** Data section follows **
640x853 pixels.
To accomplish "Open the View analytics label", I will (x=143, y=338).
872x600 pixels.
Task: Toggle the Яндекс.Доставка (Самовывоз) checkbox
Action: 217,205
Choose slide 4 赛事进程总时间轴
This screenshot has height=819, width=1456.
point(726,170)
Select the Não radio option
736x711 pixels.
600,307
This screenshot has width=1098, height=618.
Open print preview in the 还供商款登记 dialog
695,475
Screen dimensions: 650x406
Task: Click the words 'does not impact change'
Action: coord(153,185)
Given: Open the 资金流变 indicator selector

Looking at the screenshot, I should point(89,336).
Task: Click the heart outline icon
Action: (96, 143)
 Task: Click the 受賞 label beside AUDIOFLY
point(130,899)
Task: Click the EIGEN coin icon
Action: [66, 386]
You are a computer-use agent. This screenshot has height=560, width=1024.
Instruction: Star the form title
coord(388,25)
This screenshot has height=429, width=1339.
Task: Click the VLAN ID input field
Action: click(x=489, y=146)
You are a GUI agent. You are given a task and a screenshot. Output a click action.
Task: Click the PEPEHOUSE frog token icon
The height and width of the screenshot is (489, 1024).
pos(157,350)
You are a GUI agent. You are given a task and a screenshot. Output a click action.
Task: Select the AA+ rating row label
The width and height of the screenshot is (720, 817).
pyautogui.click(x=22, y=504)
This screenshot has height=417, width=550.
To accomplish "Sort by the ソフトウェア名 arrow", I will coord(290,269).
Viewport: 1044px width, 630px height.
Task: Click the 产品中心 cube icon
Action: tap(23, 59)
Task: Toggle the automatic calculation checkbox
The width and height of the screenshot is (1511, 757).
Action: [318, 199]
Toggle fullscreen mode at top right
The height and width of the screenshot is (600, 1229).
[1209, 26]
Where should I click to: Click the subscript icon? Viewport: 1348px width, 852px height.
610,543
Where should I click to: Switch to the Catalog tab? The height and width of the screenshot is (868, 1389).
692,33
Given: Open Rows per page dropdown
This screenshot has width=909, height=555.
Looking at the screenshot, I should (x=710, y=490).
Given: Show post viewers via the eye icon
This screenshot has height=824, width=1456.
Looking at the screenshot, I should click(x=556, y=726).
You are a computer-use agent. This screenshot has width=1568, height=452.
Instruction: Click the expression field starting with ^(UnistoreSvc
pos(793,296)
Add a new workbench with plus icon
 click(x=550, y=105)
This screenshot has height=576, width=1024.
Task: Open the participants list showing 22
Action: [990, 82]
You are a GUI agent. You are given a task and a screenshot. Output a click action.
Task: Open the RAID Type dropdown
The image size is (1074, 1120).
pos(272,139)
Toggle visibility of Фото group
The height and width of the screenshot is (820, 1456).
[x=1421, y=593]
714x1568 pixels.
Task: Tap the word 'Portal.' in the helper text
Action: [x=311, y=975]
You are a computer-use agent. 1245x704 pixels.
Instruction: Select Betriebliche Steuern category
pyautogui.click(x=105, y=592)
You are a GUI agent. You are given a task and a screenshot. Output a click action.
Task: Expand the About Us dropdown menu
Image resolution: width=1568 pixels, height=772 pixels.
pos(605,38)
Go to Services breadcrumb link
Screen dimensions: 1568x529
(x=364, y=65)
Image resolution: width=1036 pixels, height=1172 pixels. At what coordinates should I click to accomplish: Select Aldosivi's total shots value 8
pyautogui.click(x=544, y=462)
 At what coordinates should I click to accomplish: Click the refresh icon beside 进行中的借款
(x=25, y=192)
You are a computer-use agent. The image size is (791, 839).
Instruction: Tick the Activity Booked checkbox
** End of Data section **
**Exercise objective**
Give back exactly the lines above, from the line containing "Task: Click the PEPEHOUSE frog token icon" through the line containing "This screenshot has height=417, width=550.", with both end lines and nothing more.

**Response to the exercise**
Task: Click the PEPEHOUSE frog token icon
The height and width of the screenshot is (489, 1024).
pos(157,350)
You are a GUI agent. You are given a task and a screenshot. Output a click action.
Task: Select the AA+ rating row label
The width and height of the screenshot is (720, 817).
pyautogui.click(x=22, y=504)
This screenshot has height=417, width=550.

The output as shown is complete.